Wednesday, November 18, 2009
The designated waiting area.
I am waiting for patiently in the designated waiting area. So when you are ready, please come and put me in your arms.
There is a line I wrote recently that says : Learning to live alone was impossibly heartbreaking. Now, I have been "living" alone for quite a bit of time now, but, we never really are alone are we? For the time after a breakup you live with the ghost of the past. It sits on your shoulder and clouds your heart with a little gloom at all times. At some point the gloomy days go away and you find yourself walking on the street and instead of thinking, I wonder what the future will hold? When will I feel okay again? instead you think: Wow I am so alone right now. I can almost bet that not one person is thinking about me right now. But, I feel really great and I cannot wait to see what the future holds for me. Learning to live alone is hard. Living alone is not so bad.
I have been feeling that way as of late. Being an "A" type personality I like rules, lists and titles. I have been trying to shed as much of this skin as I can and learn that free time is called free time because you are free from the rules, lists and titles. I have been trying to become more accepting of just where I am and what I have each moment. My life is anything but normal- but I am learning that in order to not go crazy I have to give up trying to create normal everyday things inside my timetable. The timing is just so wrong for me. I think I am just meant to shuffle off to buffalo tomorrow, and the 27 other cities after that and focus on having as much fun at all times as I can. I hung out last night with one of my favorite dreamers. We hit every fun nerdy hot spot in Toronto. We danced. We sang Tiffany hits from the 80's. We played on the streetcars. I spent the whole night being in the moment instead of somewhere inside my head, like I normally am. It was amazing. I can always count on my friends for awesome hospitality when I roll through town randomly.

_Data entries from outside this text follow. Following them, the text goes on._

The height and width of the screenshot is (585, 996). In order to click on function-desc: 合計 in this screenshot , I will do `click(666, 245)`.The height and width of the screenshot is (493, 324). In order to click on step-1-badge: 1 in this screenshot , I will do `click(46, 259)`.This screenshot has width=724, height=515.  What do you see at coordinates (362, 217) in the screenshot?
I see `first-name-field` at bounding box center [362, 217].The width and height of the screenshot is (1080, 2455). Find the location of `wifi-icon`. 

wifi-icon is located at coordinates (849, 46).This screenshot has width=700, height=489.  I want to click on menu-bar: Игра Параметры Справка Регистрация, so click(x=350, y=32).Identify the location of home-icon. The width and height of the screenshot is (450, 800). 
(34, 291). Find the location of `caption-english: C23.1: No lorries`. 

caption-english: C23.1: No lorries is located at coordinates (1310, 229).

Listen, you can't love someone into loving you back. You cannot even like someone into liking you back. Stop trying. It never works. The only thing we really have control of at any moment is how we allow ourselves to feel about that. It used to make me really sad, and now, I feel liberated. Why try to make a peanut butter sandwich when you have no jelly? Why not just grab a spoon and enjoy a big spoonful of the good stuff for yourself?
There are just a few weeks and a few thousand kicks until Christmas + I know what I am asking for- for everything I just wrote to be the exact opposite and for it to work out, just this one time, for me.